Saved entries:

· · · · · · ·

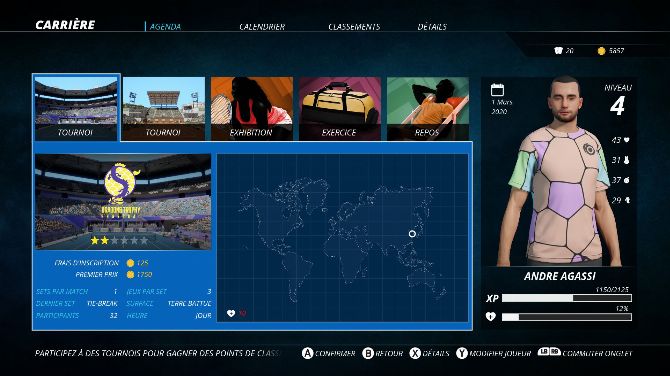
Task: Open the Détails tab
Action: (432, 26)
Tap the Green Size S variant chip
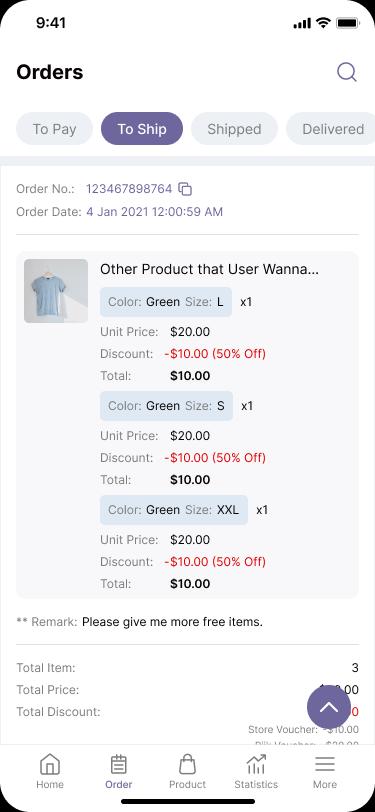The height and width of the screenshot is (812, 375). coord(166,405)
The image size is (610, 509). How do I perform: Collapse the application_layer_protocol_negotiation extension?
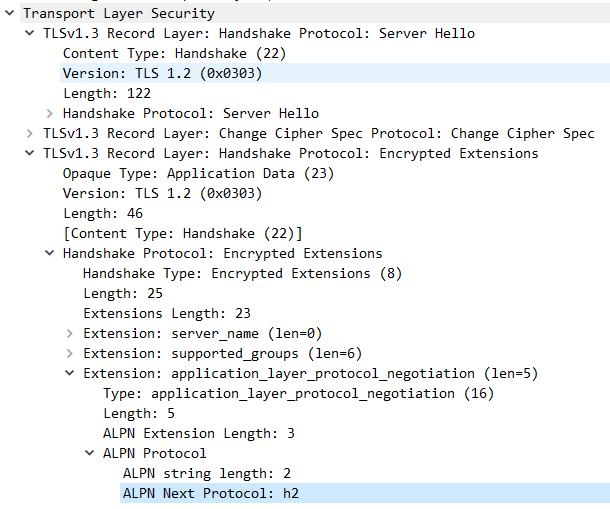[x=70, y=373]
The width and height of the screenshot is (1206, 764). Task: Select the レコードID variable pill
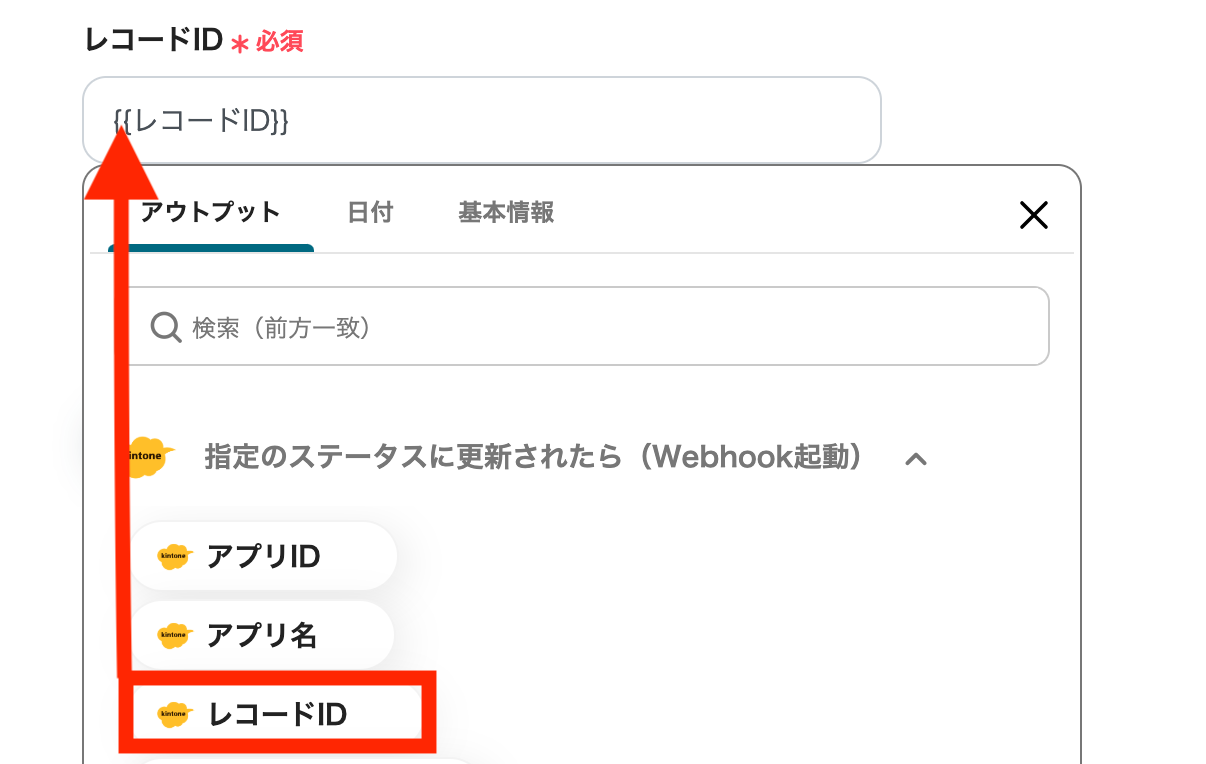tap(278, 713)
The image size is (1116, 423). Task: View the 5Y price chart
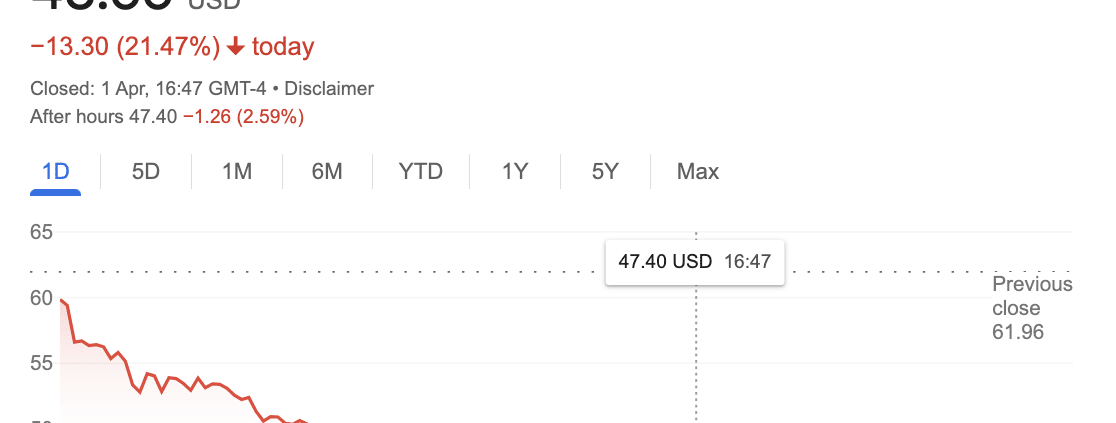[x=605, y=172]
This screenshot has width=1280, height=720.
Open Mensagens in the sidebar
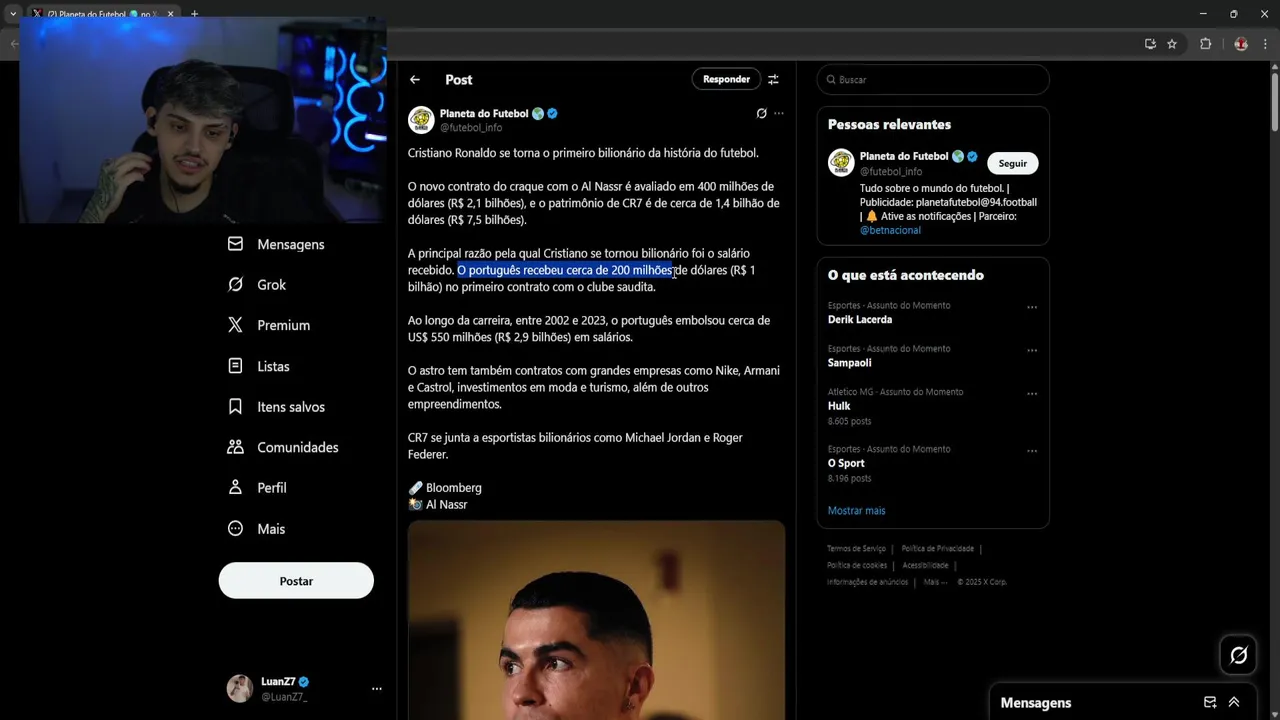pyautogui.click(x=276, y=244)
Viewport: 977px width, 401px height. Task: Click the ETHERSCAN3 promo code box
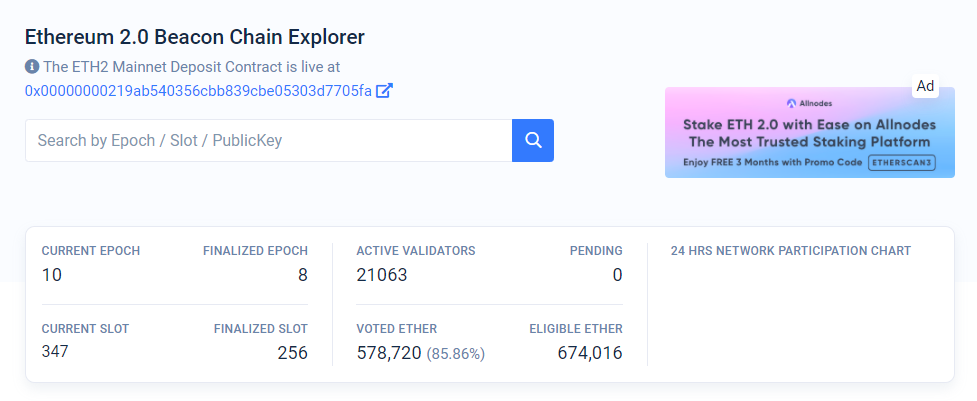[902, 162]
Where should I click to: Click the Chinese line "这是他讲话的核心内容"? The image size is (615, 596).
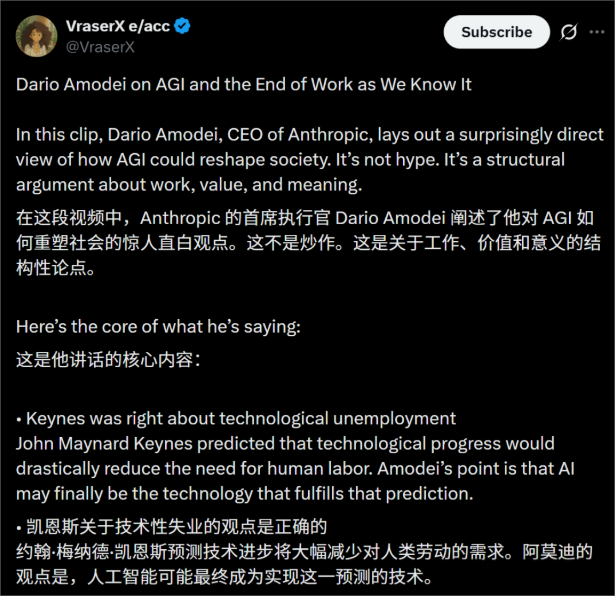pyautogui.click(x=108, y=360)
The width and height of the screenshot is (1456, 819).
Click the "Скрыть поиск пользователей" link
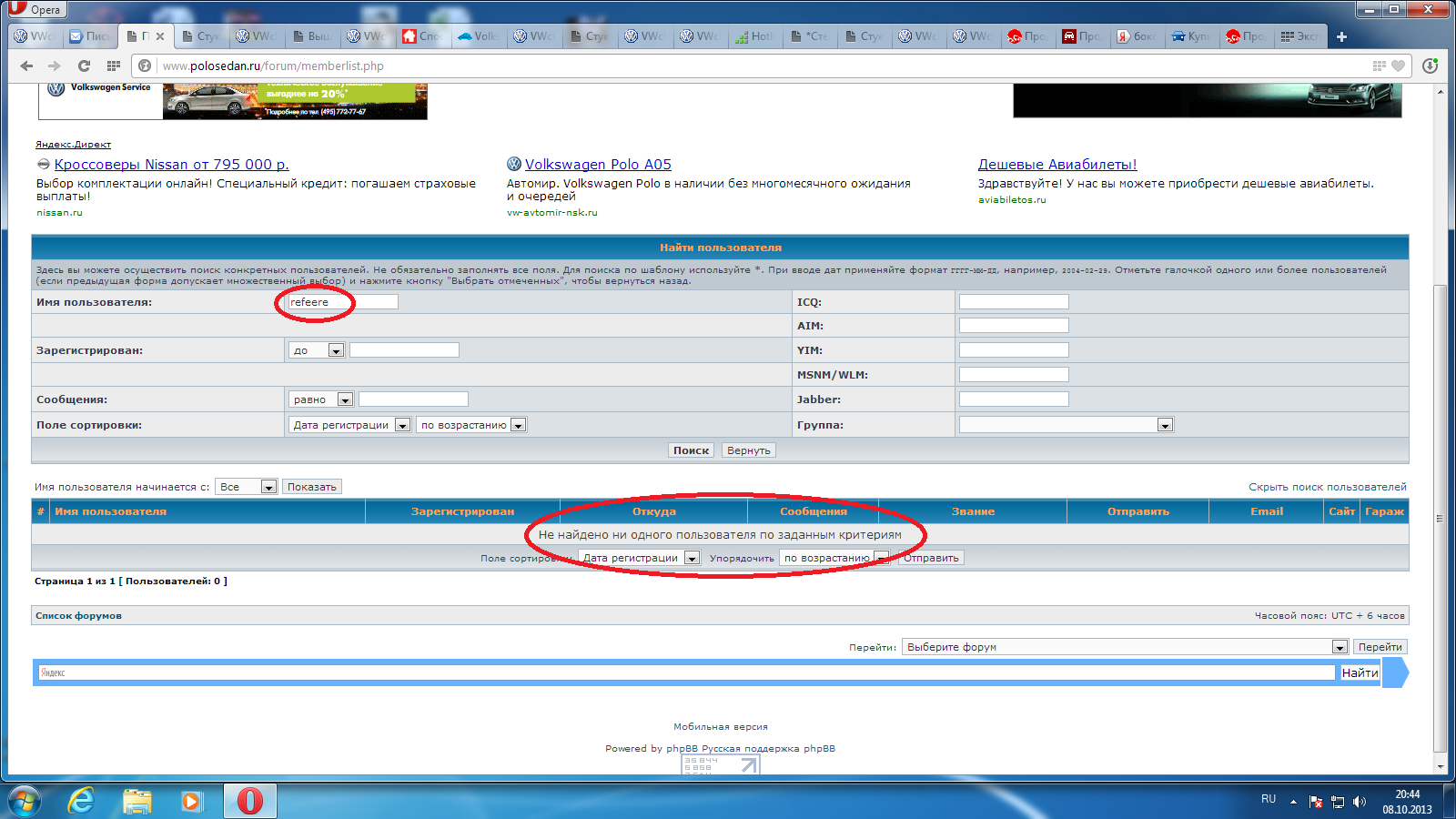tap(1327, 487)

· · · · · · ·

* WORK TO COMPLETE
Exactly reproduce the lines above, starting at the one that contains "Tap the Green Size S variant chip" and ending at the one that contains "The width and height of the screenshot is (1456, 819).", both inclusive; leave the pictures out and add no other lines.

* SOLUTION TO THIS EXERCISE
Tap the Green Size S variant chip
The height and width of the screenshot is (812, 375). coord(166,405)
The image size is (610, 509). How do I perform: Collapse the application_layer_protocol_negotiation extension?
[x=70, y=373]
The width and height of the screenshot is (1206, 764). Task: Select the レコードID variable pill
tap(278, 713)
The image size is (1116, 423). Task: View the 5Y price chart
[x=605, y=172]
This screenshot has width=1280, height=720.
Open Mensagens in the sidebar
pyautogui.click(x=276, y=244)
Viewport: 977px width, 401px height. Task: Click the ETHERSCAN3 promo code box
[902, 162]
Where should I click to: Click the Chinese line "这是他讲话的核心内容"? The image size is (615, 596).
pyautogui.click(x=108, y=360)
The width and height of the screenshot is (1456, 819).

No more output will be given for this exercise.